Environment: Hadoop, Cloudera, Flume, HBase, HDFS, MapReduce, YARN, Hive, Pig, Sqoop, Oozie, Tableau, Java, Solr, JUnit, agile methodologies
Big Data Hadoop Consultant
- Collected and aggregated large amounts of web log data from different sources such as web servers, mobile and network devices using Apache Flume and stored the data into HDFS for analysis.
- Collecting data from various Flume agents that are imported on various servers using Multi-hop flow.
- Ingest real-time and near-real time (NRT) streaming data into HDFS using Flume.
- Worked with NoSQL databases like HBase in making HBase tables to load expansive arrangements of semi structured data.

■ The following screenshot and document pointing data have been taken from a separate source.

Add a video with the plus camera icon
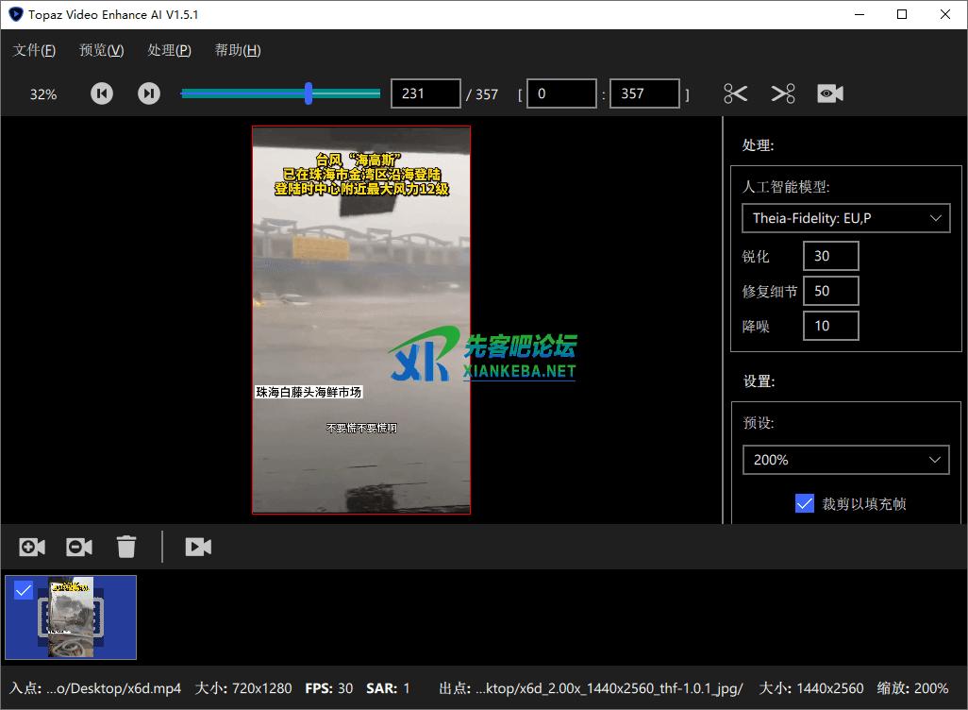The image size is (968, 710). pyautogui.click(x=32, y=547)
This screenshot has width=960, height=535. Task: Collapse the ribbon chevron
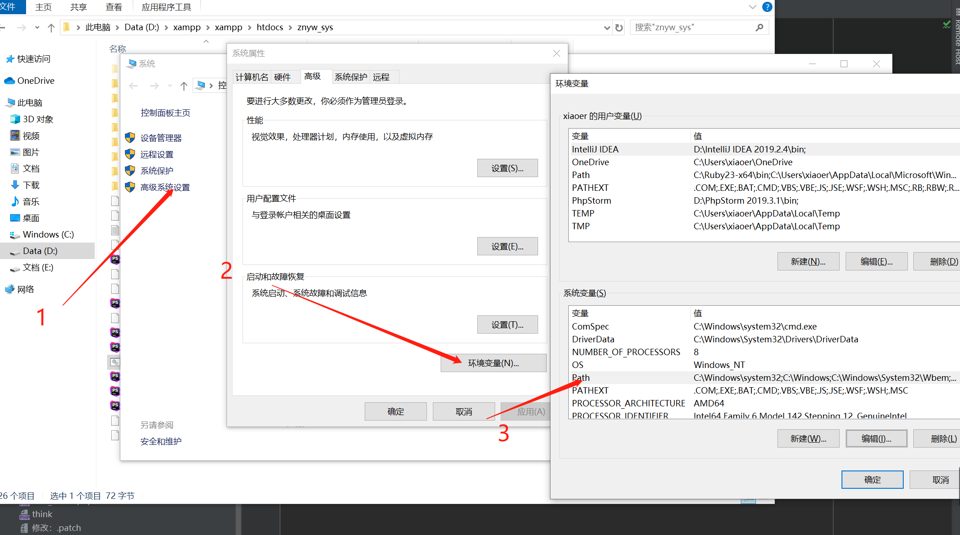(752, 7)
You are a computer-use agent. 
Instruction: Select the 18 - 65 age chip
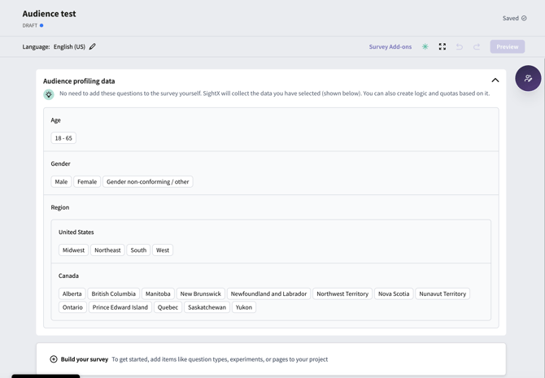[x=63, y=138]
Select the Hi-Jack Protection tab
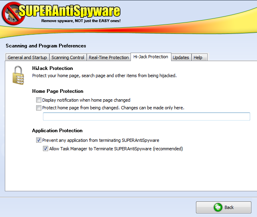Image resolution: width=257 pixels, height=217 pixels. [x=151, y=57]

- Involved in transforming data from Mainframe tables to HDFS, and HBase tables using Sqoop.
- Acted for bringing in data under HBase using HBase shell also HBase client API.

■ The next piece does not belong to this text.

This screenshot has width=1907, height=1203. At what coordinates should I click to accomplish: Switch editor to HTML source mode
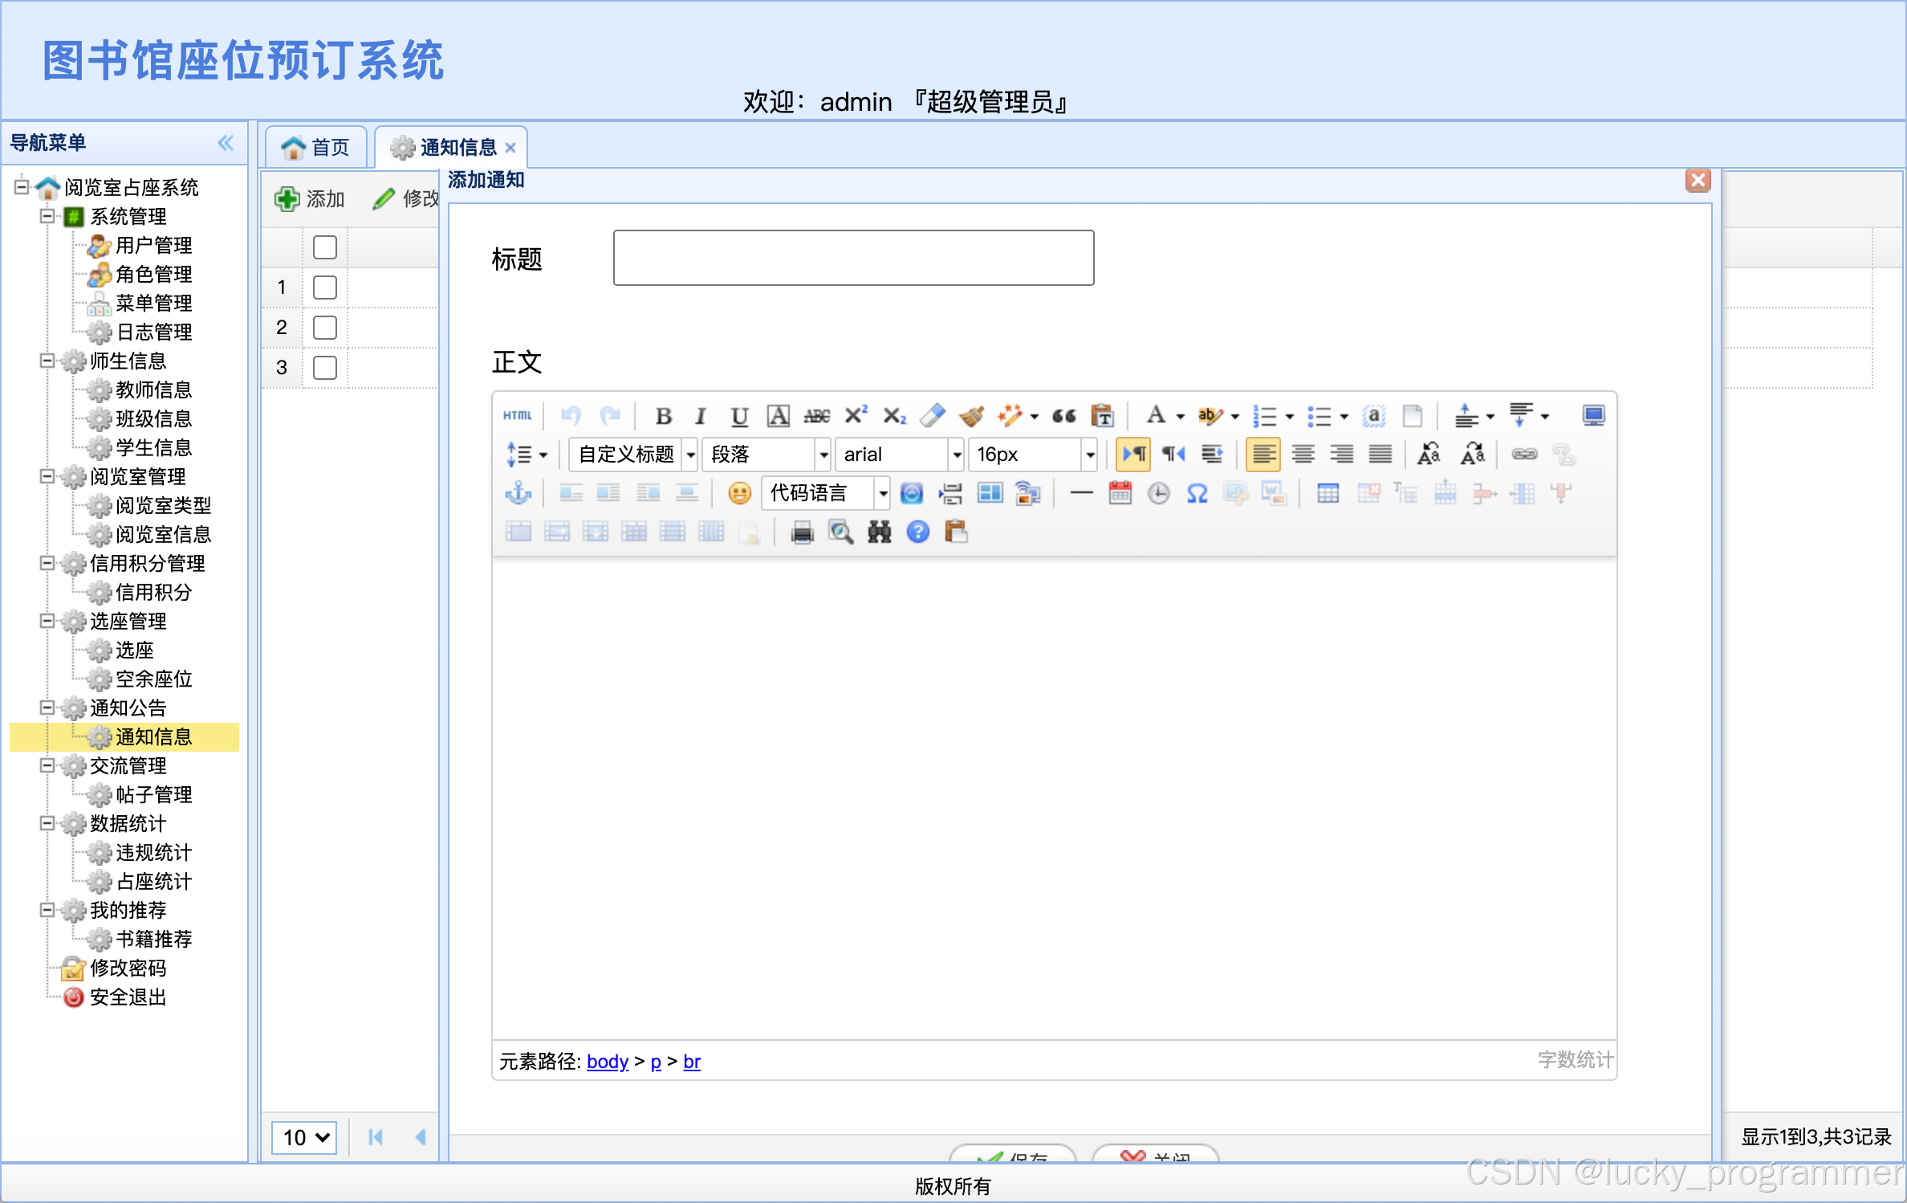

- Experienced with handling administration activations using Cloudera manager.
- Involved in developing Impala scripts for extraction, transformation, loading of data into data warehouse.
- Experience working with Apache SOLR for indexing and querying.

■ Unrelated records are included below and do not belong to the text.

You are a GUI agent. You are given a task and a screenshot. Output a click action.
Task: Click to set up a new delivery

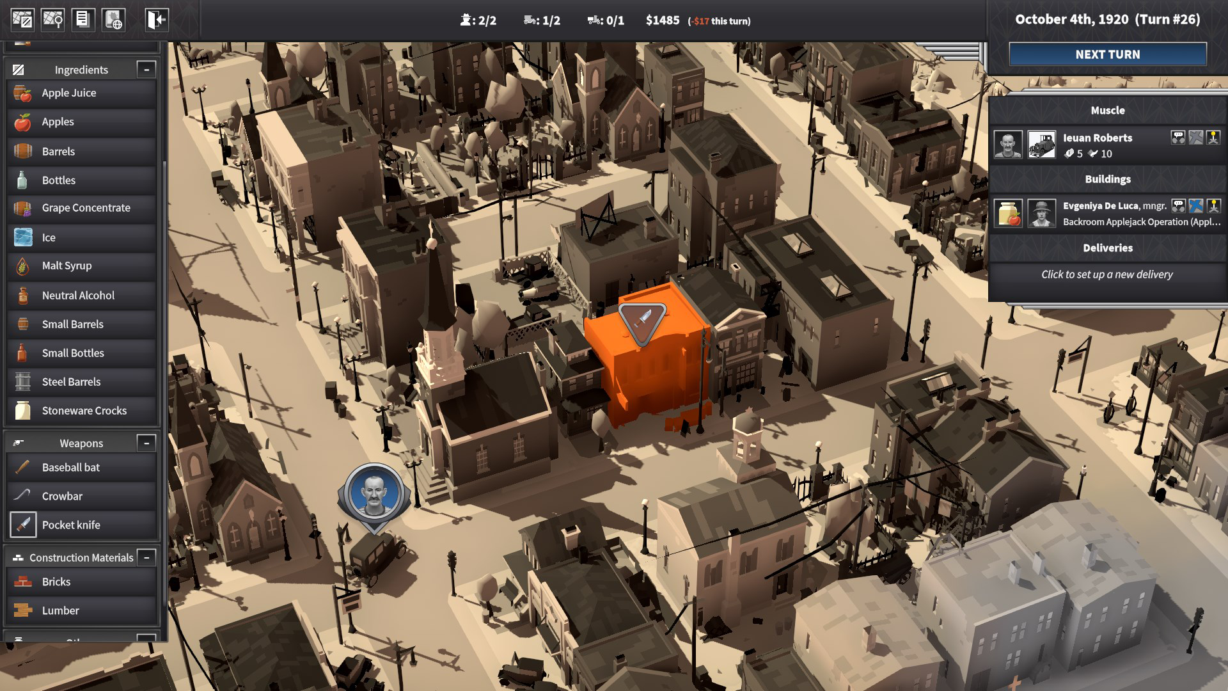(x=1106, y=274)
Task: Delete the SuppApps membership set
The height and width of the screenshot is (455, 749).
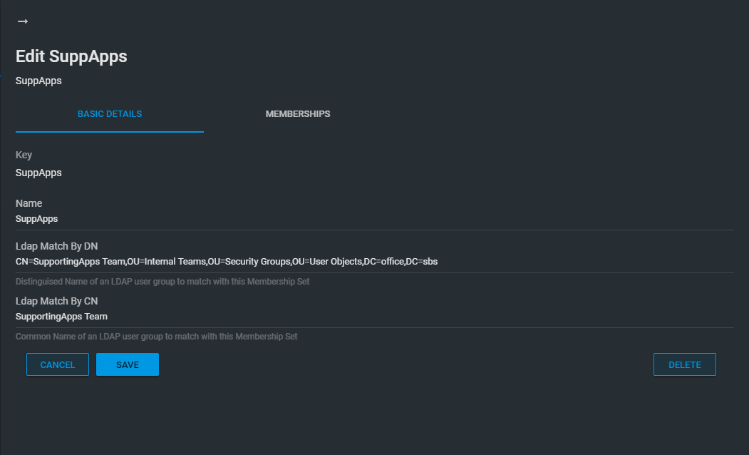Action: point(684,364)
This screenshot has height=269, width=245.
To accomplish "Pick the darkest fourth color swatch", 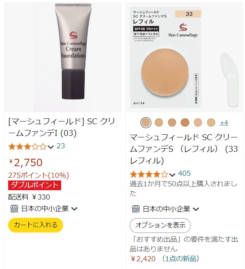I will tap(185, 123).
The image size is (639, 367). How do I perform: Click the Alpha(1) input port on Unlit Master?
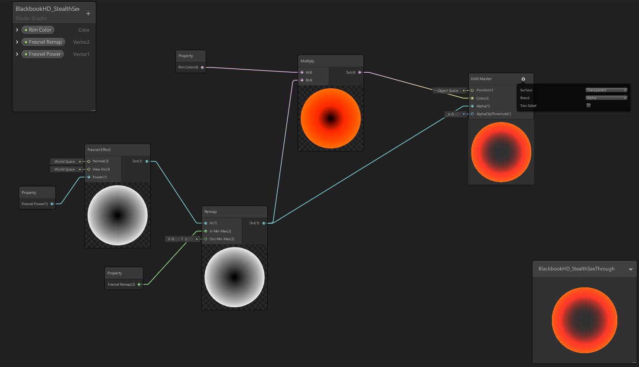[472, 106]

- Created custom SOLR Query segments to optimize ideal search matching.
- Involved in data ingestion into HDFS using Sqoop for full load and Flume for incremental load on variety of sources like web server, RDBMS and Data API’s.
- Installed Oozie workflow engine to run multiple Hive and Pig jobs which run independently with time and data availability.
- Implemented the workflows using Apache Oozie framework to automate tasks.
- Involved in migrating tables from RDBMS into Hive tables using SQOOP and later generate visualizations using Tableau.
- Created and maintained Technical documentation for launching Hadoop Clusters and for executing Pig Scripts.
- Involved in writing optimized Pig Script along with developing and testing Pig Latin Scripts.
- Designed and implemented Incremental Imports into Hive tables and writing Hive queries to run on TEZ.
- Created ETL Mapping with Talend Integration Suite to pull data from Source, apply transformations, and load data into target database.
- Coordinated with SCRUM Master in delivering agreed user stories on time for every sprint.
Environment: Hadoop, Cloudera, Flume, HBase, HDFS, MapReduce, YARN, Hive, Pig, Sqoop, Oozie, Tableau, Java, Solr.